Starting with the line that includes "Image resolution: width=559", write out every remaining line of the records below exactly as it appears, leaving out any images.

Exercise material
--------

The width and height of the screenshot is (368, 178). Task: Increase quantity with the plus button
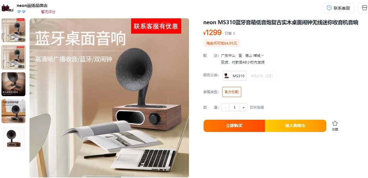pos(243,107)
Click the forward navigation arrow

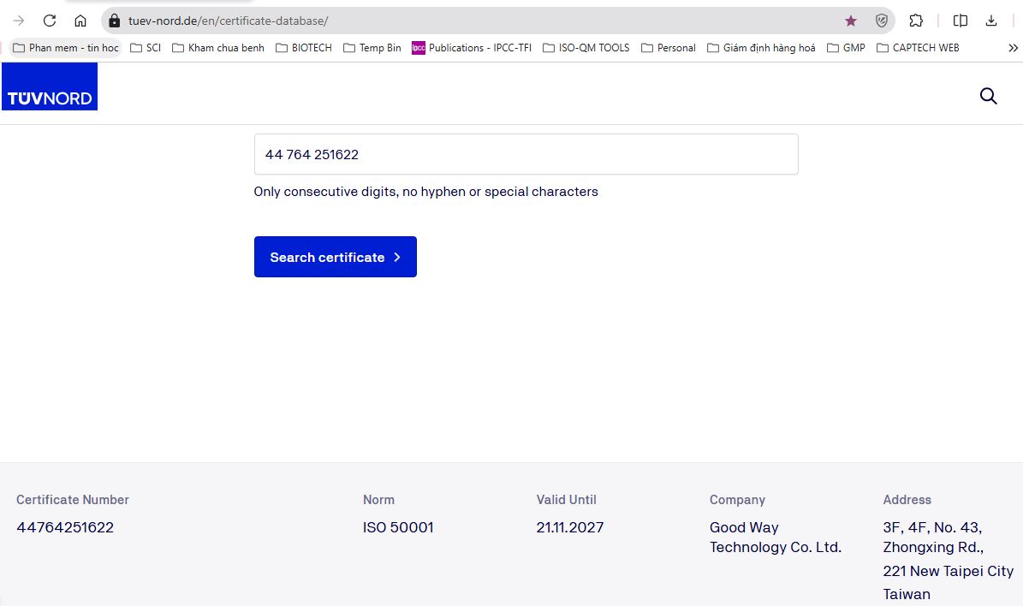pyautogui.click(x=19, y=21)
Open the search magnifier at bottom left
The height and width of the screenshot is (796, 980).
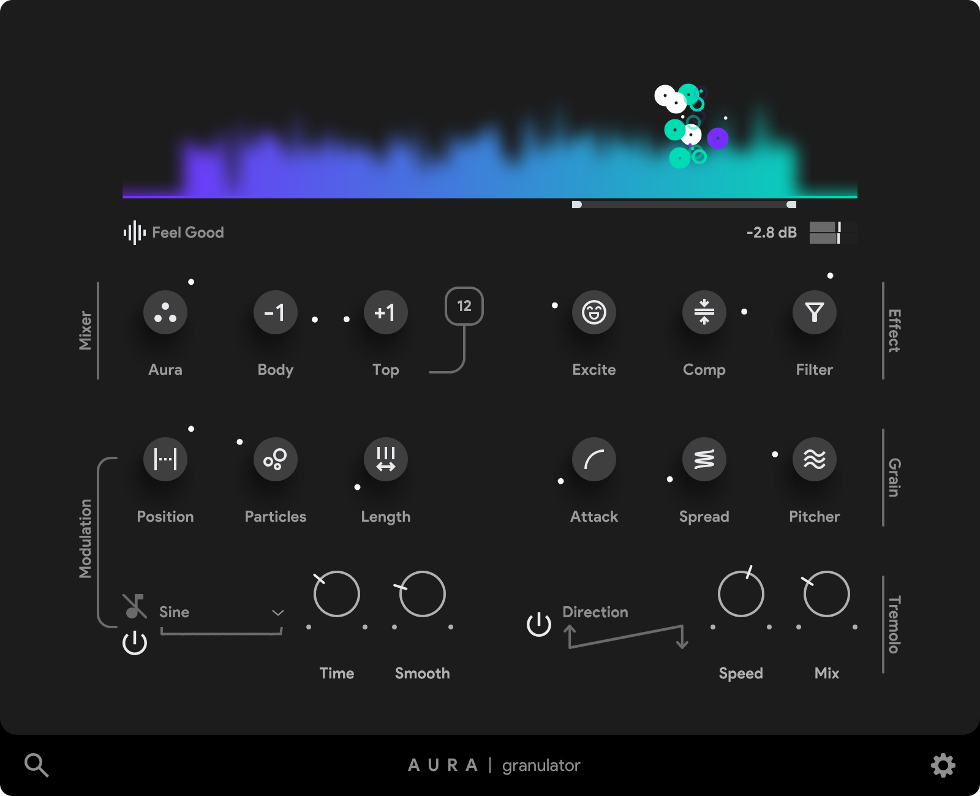tap(36, 765)
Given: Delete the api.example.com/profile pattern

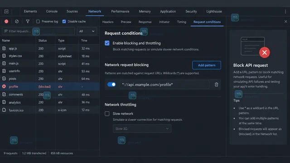Looking at the screenshot, I should pos(216,85).
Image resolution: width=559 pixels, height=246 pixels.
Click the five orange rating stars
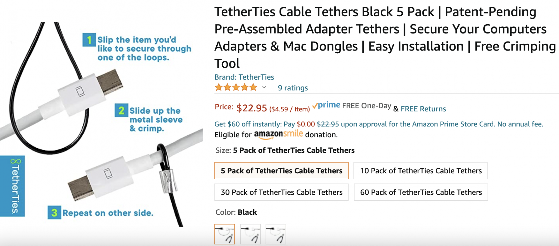(x=236, y=87)
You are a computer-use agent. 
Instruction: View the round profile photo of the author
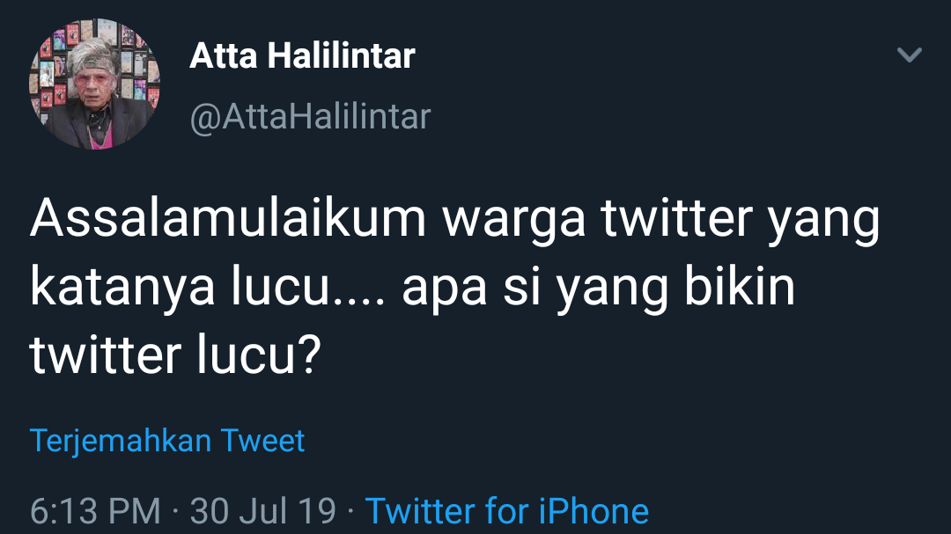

--------

Task output
Image resolution: width=559 pixels, height=246 pixels.
Click the five orange rating stars
(x=236, y=87)
You are a computer-use agent. 
Instruction: View the round profile photo of the author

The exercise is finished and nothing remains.